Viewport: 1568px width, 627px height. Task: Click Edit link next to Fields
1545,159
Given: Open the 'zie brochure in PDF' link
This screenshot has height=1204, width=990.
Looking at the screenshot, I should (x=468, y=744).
++++++++++++++++++++
DIRECTIONS FOR THIS TASK → Reproduce the material above, substituting "button" for each occurrence of "link" and leaving everything else unchanged.

ANSWER TO THIS PROBLEM →
Viewport: 1568px width, 627px height. Task: Click Edit button next to Fields
1545,159
Given: Open the 'zie brochure in PDF' button
This screenshot has height=1204, width=990.
Looking at the screenshot, I should (x=468, y=744).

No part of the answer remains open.